─── DATA SECTION ───
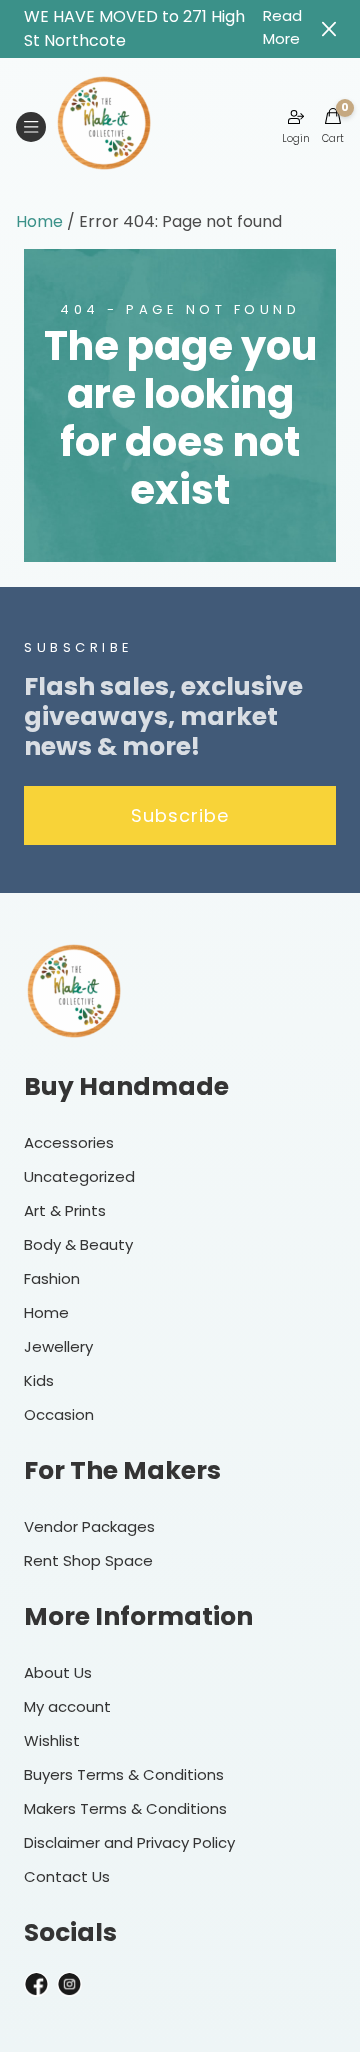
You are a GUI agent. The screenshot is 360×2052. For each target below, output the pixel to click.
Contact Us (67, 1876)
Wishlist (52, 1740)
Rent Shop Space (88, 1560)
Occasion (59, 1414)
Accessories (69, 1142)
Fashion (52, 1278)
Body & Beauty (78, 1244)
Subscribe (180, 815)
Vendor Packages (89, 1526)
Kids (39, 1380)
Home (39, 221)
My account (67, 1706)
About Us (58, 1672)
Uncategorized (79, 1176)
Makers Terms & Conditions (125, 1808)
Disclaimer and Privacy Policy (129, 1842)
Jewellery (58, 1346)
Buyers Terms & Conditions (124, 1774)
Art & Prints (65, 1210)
───
─── DATA SECTION ───
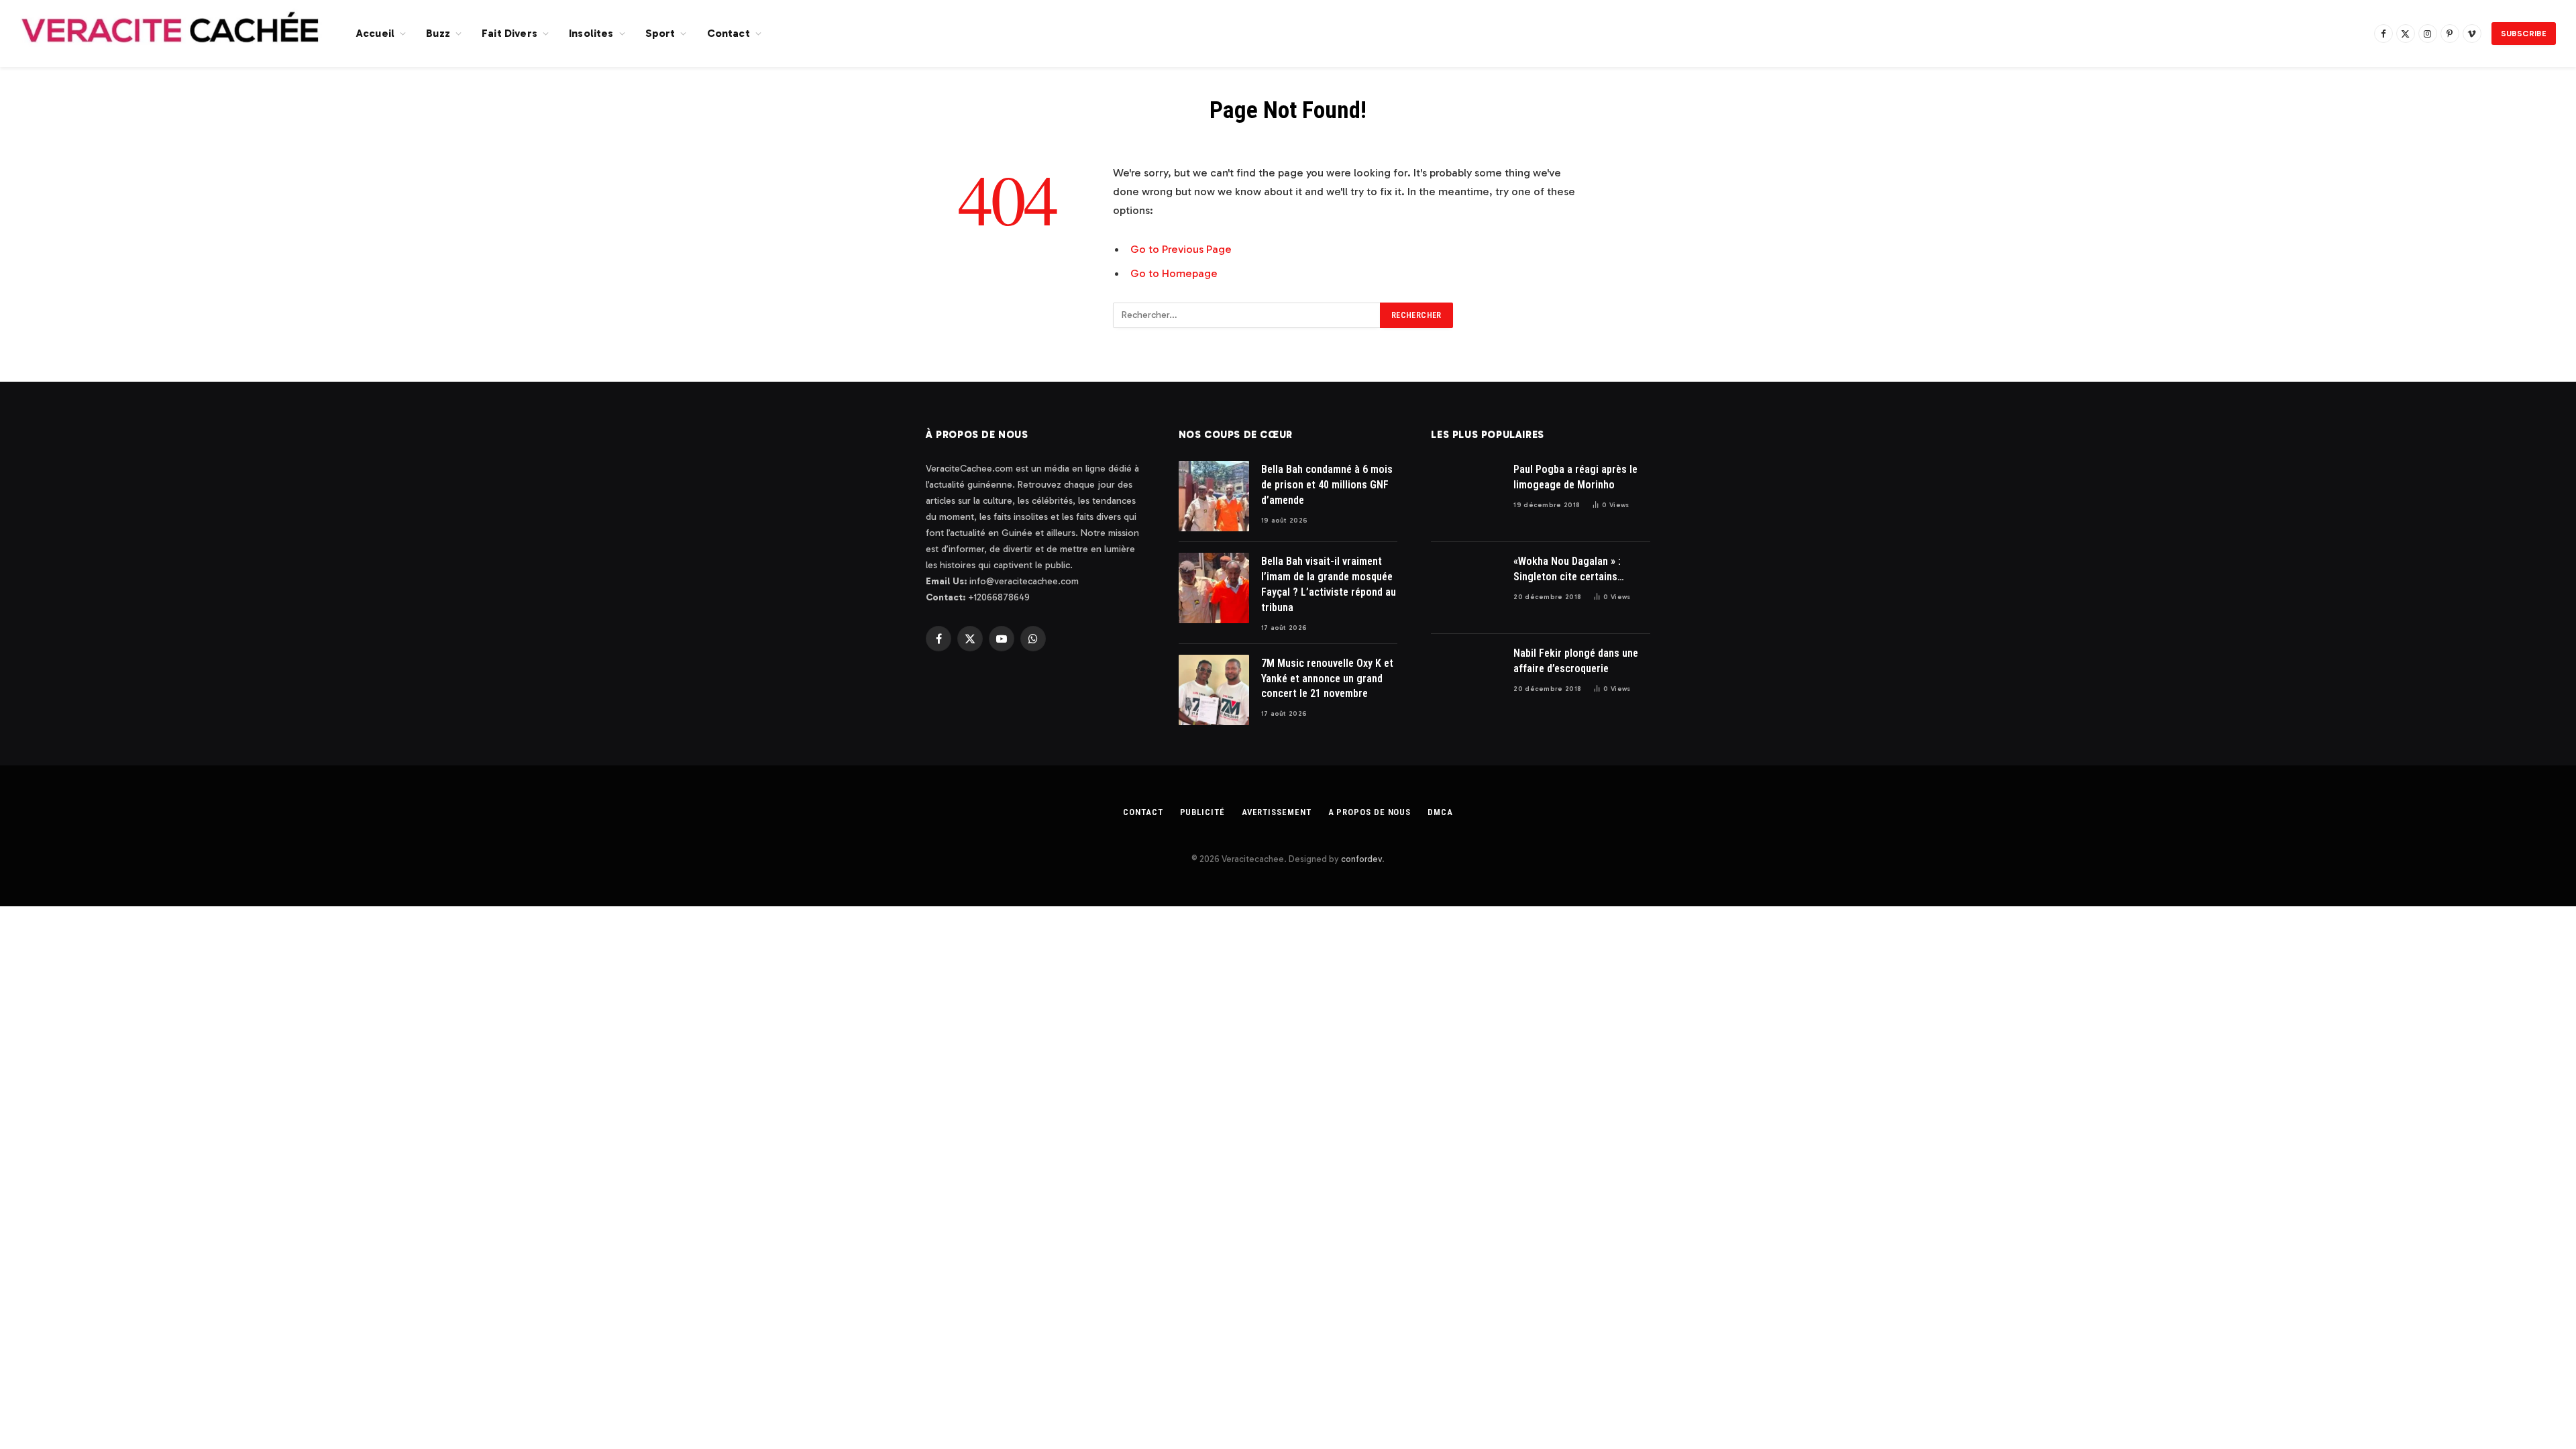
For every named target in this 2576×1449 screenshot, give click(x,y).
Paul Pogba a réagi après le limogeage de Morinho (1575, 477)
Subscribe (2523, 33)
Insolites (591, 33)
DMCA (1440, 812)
───
### ACTION ITEM
Taking the entries above, write out exactly the lines starting with the line containing "Occasion (59, 1414)" and going on through the line containing "Art & Prints (65, 1210)", both included, and nothing else.

### RESULT
Occasion (59, 1414)
Accessories (69, 1142)
Fashion (52, 1278)
Body & Beauty (78, 1244)
Subscribe (180, 815)
Vendor Packages (89, 1526)
Kids (39, 1380)
Home (39, 221)
My account (67, 1706)
About Us (58, 1672)
Uncategorized (79, 1176)
Makers Terms & Conditions (125, 1808)
Disclaimer and Privacy Policy (129, 1842)
Jewellery (58, 1346)
Buyers Terms & Conditions (124, 1774)
Art & Prints (65, 1210)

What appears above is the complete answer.